Thursday, February 10, 2022

Growing Understanding



To fulfill requirements to become a Master Gardener, interns are required to complete an educational component with passing grades. So it is back to school for me. 

As my first course,  I chose Soils and Plant Growth, from the University of Guelph. One of the assignments is to observe plants over a period of weeks as they transform from seed to flower. I was looking forward to planting something in the dead of winter and headed to the East End garden centre to pick up supplies.

The shelves were bare, so I wondered how long the seeds had been on the shelf and hoped my Red Gems were viable. It would take 7-10 days for me to find out, as the seeds took their time to germinate.

positioned the pots in my kitchen where they would get the morning sun. Through the window I could see my back garden buried in snow. Were the pots too close to the cold?

Ah! The seeds eventually worked their magic and eight days later sprouts were emerging!

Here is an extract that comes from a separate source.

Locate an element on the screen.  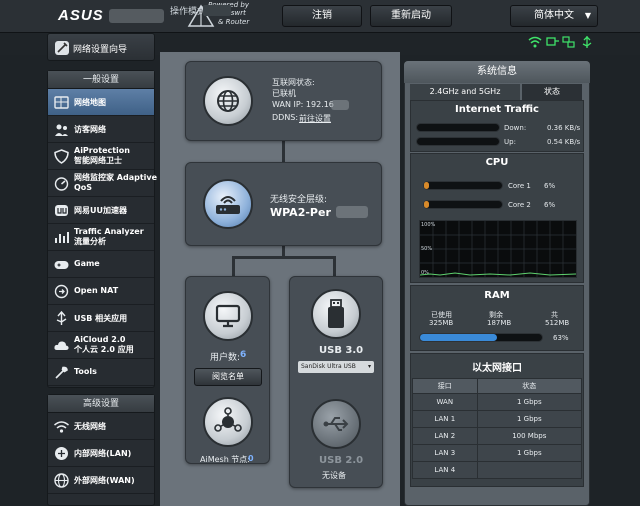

During the second week I took photos of each seedling as they made their first appearance.

They doubled in height within a day; and then again. 

Meanwhile, the course progressed. I haven't taken a science course since high school and to say it's not coming easy would be something of an understatement. Do I really need to know the formula for respiration? Details of cell division? 

Yet the way the stems were growing and splitting reminded me of the complex cell division and reproduction, (mitosis and meiosis), that was taking place within the plant membranes. I learned most plants have between five and 30 chromosomes. If we were to measure the length of DNA in all the chromosomes of a single cell, they could be 10-20 meters long. Wow!

Respiration and photosynthesis are essential to all life on earth. Plants would not exist without them, and we would not exist without plants.

I diligently memorized the formulae for respiration and photosynthesis, and then woke up one morning with the realization that the six carbon dioxide molecules and six drinkable water molecules (C6H1206 + 602) that resulted at the end of photosynthesis were the same string that began the process of respiration. Revelation! How did people figure this all out in the first place?

As Robin Wall Kimmerer so eloquently puts it in her book Braiding Sweetgrass, “The very facts of the world are a poem… Respiration - the source of energy that lets us farm and dance and speak. The breath of plants gives life to animals and the breath of animals gives life to plants.”

While it’s true you don’t need in-depth knowledge of biology to plant a seed and watch as it pokes its way through the soil, learning more about how plants grow only increases my wonder.